Find us on GitHub

Teaching basic lab skills
for research computing

Program Design: Testing

Program Design/Testing at YouTube

Hello, and welcome to the next episode of the Software Carpentry lecture on program design using invasion percolation as an example. In this episode, we'll take a closer look at how we test our invasion percolation program.

If you recall, in an earlier episode we found one bug…

…which makes us wonder, how many others are still lurking in our code?

More generally, how do we validate and verify a program like this?

Verification is the question, "Is our program free of bugs?" I.e., have we built it the right way?

Validation is the question, "Have we built the right program?" I.e., are we using a good model?

The second is a question for the scientists…

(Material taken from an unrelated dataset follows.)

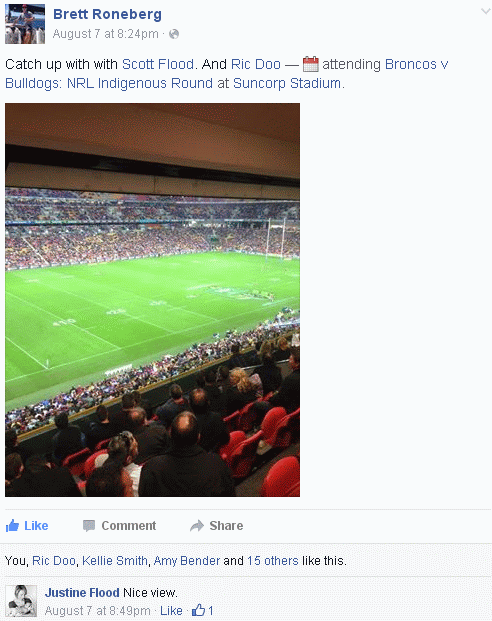The width and height of the screenshot is (492, 621).
Task: Open Brett Roneberg's profile name link
Action: pos(107,14)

…so we'll concentrate on the first.

This is the first test case that we want to try. The grid shown on the left has 2's everywhere…

…except for three 1's that run in a straight line from the middle directly to the edge.

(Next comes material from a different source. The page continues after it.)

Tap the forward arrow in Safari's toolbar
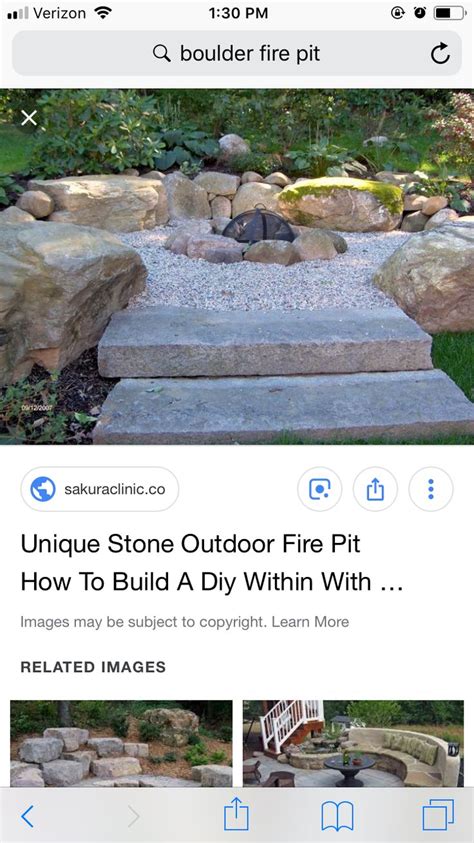The image size is (474, 843). pos(133,816)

It should fill in as shown here.

And if it doesn't, it should be pretty easy for us to figure out what's gone wrong.

We restructured our program as shown here in order to make it easier to construct and run test cases.

If we take a closer look at the main body of the program, the first command-line argument specifies the scenario. If the name of the scenario is "random", then we get parameters, create a grid, fill it with random values, fill that grid to the edge, and report. Otherwise, we just say that we don't know what the scenario is.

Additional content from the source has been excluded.